Consumers need faster, more efficient ways of being notified when there is a recall of food products.
That's the message Michigan State University's Ewen Todd gave to a symposium at the 2010 American Association for the Advancement of Science annual meeting being held in San Diego.
Todd, a professor of advertising, public relations and retailing, spoke at a symposium titled "Tracking and Tracing Our Food Supply: The Way Forward."
"As our food supply becomes increasingly global and interconnected, food recalls that were largely regional in the past have the potential of injuring vast numbers of consumers across the United States in relatively short periods of time," Todd said. "For this reason, time is of the essence in delivering targeted recall messages to consumers through various means to reduce the risk of illness.
"Direct phone calls, e-mail messages and even Facebook are now being explored for a more targeted approach, as opposed to the more traditional media and word of mouth."
These days, Todd said, consumers are increasingly concerned about the safety of their food.
"About three-quarters of Americans believe food recalls increased in the past year, and they are more concerned about food safety than they were five years ago," he said.

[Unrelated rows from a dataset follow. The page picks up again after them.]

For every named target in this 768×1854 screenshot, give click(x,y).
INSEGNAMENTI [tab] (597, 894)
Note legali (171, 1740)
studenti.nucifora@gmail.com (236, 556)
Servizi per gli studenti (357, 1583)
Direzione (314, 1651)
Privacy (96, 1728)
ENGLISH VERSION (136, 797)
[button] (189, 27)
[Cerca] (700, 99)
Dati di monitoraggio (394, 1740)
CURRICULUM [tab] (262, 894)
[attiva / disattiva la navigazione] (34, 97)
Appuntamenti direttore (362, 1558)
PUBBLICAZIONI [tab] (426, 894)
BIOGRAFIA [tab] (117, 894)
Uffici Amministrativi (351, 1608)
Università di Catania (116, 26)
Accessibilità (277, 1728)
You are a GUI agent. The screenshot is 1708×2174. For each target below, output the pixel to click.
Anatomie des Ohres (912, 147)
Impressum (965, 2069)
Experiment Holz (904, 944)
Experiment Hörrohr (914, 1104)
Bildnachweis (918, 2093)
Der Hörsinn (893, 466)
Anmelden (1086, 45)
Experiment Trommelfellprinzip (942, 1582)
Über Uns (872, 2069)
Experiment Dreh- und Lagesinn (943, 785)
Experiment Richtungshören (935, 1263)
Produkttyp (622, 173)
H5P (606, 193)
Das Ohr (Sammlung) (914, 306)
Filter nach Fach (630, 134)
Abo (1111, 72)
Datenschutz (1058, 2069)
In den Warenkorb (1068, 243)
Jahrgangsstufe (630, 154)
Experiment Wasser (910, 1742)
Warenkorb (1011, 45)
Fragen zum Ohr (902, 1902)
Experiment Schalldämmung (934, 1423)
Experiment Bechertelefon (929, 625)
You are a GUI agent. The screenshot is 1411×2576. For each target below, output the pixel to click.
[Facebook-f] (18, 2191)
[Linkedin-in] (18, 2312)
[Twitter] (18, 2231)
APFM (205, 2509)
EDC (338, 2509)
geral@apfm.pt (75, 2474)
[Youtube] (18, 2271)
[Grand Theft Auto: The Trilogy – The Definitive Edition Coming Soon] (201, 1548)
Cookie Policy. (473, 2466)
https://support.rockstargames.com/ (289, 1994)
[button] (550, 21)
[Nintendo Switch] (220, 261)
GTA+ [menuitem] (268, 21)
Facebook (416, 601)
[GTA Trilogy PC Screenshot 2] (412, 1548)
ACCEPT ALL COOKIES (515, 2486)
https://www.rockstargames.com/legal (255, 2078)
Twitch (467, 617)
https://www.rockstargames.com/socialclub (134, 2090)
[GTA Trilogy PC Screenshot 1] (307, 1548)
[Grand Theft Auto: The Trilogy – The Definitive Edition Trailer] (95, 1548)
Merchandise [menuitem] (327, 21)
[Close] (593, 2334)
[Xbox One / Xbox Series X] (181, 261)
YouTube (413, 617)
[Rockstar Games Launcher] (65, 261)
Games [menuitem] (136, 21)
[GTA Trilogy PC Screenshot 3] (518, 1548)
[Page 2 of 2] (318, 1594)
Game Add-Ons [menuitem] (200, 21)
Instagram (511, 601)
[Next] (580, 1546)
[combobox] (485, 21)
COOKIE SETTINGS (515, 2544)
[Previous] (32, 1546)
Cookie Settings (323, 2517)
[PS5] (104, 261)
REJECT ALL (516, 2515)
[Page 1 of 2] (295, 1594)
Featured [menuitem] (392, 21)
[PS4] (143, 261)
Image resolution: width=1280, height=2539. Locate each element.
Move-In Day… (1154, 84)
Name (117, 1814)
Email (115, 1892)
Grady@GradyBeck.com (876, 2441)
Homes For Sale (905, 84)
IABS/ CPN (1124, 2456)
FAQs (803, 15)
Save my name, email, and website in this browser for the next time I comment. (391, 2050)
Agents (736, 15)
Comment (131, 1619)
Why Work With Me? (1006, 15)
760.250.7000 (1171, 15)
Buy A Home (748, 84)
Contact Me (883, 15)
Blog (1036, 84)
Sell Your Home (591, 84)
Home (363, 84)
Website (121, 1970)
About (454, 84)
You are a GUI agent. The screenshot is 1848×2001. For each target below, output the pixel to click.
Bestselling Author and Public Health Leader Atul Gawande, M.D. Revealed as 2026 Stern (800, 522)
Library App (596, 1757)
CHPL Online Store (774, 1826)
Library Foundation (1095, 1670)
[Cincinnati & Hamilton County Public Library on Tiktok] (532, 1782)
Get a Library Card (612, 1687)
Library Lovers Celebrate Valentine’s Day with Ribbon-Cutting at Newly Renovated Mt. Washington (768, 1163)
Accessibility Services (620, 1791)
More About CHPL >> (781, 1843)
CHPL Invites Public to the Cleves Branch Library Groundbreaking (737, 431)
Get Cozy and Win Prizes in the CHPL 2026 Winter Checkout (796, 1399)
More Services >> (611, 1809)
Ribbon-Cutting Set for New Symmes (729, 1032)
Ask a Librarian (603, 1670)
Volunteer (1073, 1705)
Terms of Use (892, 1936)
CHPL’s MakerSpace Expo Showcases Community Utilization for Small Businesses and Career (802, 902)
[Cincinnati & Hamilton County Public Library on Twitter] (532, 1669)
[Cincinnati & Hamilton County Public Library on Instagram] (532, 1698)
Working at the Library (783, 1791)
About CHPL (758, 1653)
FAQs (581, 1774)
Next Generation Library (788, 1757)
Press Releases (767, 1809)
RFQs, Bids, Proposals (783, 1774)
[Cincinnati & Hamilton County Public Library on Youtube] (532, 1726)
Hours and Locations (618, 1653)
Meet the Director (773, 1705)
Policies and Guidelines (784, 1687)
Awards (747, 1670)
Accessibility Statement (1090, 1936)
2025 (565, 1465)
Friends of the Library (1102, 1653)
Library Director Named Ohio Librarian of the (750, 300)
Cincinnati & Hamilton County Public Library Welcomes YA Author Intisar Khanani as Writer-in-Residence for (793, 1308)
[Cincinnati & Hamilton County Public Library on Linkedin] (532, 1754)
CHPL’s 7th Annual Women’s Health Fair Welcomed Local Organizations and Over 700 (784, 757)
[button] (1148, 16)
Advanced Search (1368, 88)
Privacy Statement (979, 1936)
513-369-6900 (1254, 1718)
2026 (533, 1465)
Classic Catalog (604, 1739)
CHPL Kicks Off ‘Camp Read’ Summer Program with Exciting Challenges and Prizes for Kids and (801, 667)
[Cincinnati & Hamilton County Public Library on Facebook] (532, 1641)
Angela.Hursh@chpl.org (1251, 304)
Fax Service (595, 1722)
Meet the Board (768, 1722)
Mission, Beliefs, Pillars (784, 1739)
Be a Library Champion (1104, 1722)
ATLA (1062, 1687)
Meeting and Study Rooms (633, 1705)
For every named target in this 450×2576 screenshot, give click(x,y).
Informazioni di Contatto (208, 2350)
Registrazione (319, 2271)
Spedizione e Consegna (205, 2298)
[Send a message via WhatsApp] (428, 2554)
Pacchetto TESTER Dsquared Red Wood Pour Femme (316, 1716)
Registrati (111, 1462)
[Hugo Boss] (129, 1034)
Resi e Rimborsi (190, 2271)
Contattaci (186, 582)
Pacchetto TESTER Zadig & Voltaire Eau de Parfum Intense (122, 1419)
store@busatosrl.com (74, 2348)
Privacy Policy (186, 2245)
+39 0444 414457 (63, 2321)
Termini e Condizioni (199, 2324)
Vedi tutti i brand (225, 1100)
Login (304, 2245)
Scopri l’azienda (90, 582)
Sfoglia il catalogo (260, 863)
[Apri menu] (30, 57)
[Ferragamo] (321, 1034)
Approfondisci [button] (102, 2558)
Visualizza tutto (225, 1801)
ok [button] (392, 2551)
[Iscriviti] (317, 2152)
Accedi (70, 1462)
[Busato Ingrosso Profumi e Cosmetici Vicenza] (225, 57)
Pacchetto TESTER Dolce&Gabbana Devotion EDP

In reality, Todd said, the numbers of recalls during the past year are up slightly, "but not dramatically."
Another contact method worth exploring involves the use of what are called "loyalty" cards, which consumers use at grocery stores to collect on discounts the store may be offering. Stores that use such cards are better able to monitor what a consumer purchases.
"That could be a more direct way of contacting consumers," Todd said, "but there could be privacy issues involved."